> [YOUR TASK]
Find the lines of the data below that include "next". Report their number only.

> [DATA PROVIDED]
#####

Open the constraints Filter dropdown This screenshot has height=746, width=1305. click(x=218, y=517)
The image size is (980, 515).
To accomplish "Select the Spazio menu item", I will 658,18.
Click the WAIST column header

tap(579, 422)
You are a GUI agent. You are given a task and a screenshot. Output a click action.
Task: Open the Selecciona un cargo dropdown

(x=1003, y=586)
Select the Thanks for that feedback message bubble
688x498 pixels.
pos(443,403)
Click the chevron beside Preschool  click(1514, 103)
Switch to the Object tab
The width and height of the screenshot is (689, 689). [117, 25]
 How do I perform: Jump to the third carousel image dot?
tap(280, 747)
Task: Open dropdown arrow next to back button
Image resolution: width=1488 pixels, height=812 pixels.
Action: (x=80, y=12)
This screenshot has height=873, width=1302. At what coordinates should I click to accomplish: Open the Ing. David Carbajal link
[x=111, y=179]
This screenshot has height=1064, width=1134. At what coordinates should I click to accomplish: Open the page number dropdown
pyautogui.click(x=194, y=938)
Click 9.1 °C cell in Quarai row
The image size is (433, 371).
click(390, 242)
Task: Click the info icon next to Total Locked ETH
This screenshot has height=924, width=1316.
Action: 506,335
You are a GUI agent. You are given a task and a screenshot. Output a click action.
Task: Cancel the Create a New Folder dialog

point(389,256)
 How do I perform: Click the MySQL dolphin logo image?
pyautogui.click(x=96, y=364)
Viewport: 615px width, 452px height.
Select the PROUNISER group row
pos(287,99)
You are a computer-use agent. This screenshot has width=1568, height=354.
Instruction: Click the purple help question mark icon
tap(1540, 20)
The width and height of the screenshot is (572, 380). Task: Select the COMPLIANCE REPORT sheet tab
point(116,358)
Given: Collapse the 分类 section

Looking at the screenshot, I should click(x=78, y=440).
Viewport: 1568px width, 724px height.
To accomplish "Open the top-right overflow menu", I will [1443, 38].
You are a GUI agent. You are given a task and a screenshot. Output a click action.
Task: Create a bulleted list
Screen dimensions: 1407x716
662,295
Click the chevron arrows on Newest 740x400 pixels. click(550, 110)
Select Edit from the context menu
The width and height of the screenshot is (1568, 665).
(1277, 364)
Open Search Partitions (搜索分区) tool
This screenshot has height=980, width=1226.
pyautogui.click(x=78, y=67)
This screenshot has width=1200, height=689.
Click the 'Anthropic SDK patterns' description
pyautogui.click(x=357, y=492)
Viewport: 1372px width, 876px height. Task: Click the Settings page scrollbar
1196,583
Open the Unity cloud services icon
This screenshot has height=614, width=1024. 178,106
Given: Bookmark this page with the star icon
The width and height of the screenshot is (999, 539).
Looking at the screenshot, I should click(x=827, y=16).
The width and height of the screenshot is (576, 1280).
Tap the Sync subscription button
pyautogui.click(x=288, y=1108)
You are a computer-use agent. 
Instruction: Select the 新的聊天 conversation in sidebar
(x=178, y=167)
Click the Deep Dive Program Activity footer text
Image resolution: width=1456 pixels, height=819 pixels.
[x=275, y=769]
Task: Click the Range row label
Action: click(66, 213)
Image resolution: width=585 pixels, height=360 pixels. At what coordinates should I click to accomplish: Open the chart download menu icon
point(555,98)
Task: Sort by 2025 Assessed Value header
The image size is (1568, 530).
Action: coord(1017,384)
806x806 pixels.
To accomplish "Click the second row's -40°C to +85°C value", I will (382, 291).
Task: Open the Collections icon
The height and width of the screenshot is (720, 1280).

#####

> [RESPONSE]
2